──────── Dataset records

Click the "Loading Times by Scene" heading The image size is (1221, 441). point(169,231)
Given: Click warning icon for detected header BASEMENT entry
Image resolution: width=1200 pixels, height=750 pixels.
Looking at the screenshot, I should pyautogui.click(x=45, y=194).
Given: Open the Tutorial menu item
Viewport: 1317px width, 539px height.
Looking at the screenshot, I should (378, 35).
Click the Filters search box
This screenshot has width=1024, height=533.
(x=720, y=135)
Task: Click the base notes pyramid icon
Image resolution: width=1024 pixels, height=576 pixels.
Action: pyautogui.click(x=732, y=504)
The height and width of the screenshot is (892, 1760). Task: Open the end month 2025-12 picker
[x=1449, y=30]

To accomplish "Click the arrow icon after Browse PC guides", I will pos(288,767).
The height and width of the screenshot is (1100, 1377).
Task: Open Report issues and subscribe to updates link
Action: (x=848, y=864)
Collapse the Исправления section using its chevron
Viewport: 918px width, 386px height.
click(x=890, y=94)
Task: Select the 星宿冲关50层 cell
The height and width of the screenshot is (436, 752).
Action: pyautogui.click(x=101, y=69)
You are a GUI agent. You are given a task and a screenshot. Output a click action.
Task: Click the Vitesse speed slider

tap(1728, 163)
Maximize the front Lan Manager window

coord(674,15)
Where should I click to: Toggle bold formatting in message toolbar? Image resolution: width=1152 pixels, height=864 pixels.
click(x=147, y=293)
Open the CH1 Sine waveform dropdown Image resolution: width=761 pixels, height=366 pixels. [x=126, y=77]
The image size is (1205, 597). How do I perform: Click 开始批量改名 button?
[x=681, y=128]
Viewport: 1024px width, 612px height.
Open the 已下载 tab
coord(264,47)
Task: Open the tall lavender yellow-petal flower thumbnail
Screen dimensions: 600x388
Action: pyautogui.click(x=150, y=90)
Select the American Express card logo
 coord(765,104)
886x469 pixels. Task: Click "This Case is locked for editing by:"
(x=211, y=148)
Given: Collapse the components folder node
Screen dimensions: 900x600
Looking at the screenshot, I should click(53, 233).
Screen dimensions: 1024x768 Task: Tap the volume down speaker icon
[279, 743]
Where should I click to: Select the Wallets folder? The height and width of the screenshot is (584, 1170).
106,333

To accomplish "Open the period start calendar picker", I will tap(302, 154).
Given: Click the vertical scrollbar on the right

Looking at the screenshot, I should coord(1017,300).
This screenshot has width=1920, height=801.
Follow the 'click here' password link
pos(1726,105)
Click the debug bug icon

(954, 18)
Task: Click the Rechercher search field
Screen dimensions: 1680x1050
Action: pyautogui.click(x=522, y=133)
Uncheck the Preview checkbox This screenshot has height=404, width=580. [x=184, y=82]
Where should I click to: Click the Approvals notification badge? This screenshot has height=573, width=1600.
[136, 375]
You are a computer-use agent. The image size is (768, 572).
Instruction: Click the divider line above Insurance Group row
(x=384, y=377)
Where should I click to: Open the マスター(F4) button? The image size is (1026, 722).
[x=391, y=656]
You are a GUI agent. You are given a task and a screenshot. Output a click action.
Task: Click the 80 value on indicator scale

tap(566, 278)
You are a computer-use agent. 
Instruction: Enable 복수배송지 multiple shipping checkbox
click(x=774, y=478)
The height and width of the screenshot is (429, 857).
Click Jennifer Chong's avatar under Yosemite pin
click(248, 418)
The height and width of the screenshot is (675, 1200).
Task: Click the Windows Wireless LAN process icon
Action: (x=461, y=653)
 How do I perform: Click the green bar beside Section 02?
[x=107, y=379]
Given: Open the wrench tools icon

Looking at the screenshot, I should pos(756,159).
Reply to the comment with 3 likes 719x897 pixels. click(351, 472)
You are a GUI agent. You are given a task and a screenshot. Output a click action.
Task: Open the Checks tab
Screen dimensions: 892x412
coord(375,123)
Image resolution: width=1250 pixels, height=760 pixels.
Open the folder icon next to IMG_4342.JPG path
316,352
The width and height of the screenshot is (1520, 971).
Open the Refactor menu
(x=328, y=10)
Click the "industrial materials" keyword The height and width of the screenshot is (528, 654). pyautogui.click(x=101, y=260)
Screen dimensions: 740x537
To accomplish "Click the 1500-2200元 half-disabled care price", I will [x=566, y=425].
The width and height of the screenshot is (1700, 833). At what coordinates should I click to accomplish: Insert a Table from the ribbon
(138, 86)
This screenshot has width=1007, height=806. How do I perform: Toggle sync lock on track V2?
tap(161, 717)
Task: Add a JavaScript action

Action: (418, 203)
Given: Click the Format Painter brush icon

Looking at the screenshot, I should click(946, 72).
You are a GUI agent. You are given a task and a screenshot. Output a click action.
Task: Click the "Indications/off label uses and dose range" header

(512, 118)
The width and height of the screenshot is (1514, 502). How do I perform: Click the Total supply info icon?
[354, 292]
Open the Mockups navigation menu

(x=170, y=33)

────────────────

* _The problem_: List all lines in the material containing the string "computer".

* _Your solution_:
You are a computer-use agent. The image size is (768, 572).
You are a computer-use agent. 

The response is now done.